Lors d’un entretien d’embauche, la question du salaire arrive presque toujours avec un piège très simple : candidat et recruteur ne parlent pas forcément la même langue. Le recruteur raisonne généralement en salaire brut, souvent annuel, tandis que le candidat pense naturellement à ce qu’il touchera réellement chaque mois. Résultat : un même montant peut sembler attractif ou décevant selon la manière dont il est présenté.

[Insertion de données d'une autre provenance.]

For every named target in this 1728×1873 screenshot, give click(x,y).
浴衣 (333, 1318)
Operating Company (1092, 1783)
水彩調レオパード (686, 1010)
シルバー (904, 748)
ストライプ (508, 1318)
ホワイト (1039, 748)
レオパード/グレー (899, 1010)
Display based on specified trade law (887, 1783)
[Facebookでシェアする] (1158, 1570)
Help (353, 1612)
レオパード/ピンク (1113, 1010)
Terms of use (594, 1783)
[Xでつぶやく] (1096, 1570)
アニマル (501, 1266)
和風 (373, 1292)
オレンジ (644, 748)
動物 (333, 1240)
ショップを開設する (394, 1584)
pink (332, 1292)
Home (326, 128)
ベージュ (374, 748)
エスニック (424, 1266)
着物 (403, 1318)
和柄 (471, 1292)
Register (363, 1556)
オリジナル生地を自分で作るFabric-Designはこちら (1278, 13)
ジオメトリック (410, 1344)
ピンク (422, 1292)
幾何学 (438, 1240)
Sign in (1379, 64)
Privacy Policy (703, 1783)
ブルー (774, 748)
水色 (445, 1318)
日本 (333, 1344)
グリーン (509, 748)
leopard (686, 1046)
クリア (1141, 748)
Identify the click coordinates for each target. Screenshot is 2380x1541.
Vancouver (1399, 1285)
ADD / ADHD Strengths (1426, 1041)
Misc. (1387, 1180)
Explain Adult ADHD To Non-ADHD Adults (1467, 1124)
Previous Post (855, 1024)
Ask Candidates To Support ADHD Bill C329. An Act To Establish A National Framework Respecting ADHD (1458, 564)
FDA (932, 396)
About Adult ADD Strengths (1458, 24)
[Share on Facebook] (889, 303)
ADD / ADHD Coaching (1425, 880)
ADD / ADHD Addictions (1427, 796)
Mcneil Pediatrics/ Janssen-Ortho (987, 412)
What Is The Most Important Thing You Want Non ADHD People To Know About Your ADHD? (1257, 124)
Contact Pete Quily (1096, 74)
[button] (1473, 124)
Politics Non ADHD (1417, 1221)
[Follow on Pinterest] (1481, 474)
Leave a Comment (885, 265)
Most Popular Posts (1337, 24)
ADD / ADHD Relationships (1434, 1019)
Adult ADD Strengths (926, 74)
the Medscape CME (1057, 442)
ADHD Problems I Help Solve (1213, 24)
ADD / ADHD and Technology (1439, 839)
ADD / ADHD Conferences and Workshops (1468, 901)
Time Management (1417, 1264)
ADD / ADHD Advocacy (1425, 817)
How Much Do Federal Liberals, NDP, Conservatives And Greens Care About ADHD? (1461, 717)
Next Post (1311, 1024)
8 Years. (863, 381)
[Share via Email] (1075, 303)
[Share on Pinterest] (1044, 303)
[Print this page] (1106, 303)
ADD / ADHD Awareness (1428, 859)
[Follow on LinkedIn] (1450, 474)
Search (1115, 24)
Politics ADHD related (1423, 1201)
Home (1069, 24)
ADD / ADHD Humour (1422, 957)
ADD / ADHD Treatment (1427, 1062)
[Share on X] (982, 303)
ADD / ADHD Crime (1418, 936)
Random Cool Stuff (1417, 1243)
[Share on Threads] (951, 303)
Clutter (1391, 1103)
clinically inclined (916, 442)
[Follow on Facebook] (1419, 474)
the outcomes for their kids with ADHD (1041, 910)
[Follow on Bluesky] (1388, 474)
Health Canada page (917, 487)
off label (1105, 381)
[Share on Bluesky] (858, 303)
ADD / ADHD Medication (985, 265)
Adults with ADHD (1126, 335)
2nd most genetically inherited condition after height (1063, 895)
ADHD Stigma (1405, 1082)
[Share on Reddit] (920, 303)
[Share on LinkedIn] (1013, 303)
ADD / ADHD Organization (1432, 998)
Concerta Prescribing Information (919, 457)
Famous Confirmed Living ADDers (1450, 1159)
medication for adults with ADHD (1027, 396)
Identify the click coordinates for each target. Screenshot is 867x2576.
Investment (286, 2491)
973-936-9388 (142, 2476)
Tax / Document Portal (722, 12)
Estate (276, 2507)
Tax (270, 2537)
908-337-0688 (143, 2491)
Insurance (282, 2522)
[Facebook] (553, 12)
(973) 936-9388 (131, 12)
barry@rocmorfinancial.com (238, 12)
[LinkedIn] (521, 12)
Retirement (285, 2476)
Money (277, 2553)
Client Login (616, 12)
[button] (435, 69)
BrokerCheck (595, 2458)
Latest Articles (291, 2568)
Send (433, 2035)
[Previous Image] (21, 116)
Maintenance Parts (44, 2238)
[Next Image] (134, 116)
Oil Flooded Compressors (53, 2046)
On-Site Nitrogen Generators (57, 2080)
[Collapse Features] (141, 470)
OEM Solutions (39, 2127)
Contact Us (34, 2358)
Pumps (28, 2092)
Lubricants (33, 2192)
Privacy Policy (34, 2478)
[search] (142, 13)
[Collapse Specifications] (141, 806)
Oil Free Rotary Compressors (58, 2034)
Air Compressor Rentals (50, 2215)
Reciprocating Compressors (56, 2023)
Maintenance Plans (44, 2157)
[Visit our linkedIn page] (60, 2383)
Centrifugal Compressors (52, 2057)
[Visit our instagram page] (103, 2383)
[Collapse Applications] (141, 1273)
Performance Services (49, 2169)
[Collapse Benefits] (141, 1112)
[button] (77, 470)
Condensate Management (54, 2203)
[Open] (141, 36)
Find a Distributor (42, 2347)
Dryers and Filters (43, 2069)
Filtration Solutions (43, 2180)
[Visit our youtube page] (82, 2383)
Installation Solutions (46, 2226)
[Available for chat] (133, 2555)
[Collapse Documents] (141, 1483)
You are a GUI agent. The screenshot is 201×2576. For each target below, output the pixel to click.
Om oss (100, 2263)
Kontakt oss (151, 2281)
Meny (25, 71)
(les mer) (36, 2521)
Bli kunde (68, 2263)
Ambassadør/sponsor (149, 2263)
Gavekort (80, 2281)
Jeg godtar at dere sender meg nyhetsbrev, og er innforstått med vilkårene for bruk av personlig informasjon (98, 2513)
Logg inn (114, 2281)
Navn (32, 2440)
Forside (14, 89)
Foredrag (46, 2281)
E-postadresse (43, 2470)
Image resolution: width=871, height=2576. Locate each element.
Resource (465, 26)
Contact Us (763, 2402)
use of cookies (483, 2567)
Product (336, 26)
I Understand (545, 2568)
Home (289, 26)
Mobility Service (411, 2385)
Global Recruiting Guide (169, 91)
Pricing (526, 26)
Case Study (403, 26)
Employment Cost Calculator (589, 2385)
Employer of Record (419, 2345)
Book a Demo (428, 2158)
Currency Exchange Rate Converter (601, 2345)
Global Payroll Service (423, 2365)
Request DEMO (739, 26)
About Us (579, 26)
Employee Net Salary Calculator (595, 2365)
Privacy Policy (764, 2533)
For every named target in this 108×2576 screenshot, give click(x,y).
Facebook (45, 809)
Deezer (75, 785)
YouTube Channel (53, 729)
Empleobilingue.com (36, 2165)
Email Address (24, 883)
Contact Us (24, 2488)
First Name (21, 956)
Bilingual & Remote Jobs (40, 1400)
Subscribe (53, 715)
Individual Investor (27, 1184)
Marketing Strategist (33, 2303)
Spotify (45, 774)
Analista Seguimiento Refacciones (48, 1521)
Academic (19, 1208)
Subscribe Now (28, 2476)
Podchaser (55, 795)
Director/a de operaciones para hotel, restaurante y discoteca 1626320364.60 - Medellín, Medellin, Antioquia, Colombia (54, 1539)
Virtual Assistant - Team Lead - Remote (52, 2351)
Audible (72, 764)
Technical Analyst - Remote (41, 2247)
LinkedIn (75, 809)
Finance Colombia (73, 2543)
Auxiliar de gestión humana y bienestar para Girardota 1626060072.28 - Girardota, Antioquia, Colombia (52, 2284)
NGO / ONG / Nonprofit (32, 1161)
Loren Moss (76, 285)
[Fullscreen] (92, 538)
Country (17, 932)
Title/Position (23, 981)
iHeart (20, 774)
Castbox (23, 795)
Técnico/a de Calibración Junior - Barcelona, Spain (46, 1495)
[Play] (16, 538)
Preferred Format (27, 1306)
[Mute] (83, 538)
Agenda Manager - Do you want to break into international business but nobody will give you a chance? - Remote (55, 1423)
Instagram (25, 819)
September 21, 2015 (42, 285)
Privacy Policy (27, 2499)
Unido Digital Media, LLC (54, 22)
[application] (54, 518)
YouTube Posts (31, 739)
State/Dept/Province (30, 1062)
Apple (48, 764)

Annoncer ses prétentions en brut
Dans la plupart des échanges professionnels, il est préférable d’annoncer ses prétentions en brut. Cela permet de rester comparable aux grilles de salaire, aux budgets de recrutement et aux offres d’emploi. Dire par exemple que l’on vise un certain brut annuel est plus clair pour l’entreprise qu’un net mensuel, car le net dépend de paramètres individuels et de prélèvements qui ne sont pas tous directement maîtrisés par l’employeur.
Cela ne signifie pas qu’il faut ignorer le net. Avant l’entretien, le candidat a tout intérêt à convertir un brut en net pour vérifier ce que la proposition représente réellement pour lui. Cette étape évite d’accepter un salaire qui semble élevé sur le papier mais qui ne correspond pas au niveau de revenu attendu une fois les cotisations et autres retenues prises en compte.
Comparer les offres
Autre point important : comparer les offres sur une base identique. Un recruteur peut parler en brut annuel fixe quand un autre inclut une part variable ou un treizième mois. Le candidat doit donc demander ce qui est compris dans le montant annoncé. Une rémunération de 40 000 euros avec 5 000 euros de variable conditionnel n’a pas la même sécurité qu’un fixe de 40 000 euros.

La meilleure approche consiste donc à parler brut avec l’employeur, tout en gardant son propre repère en net. Le brut facilite la discussion professionnelle ; le net permet de vérifier que le changement de poste reste cohérent avec son budget personnel.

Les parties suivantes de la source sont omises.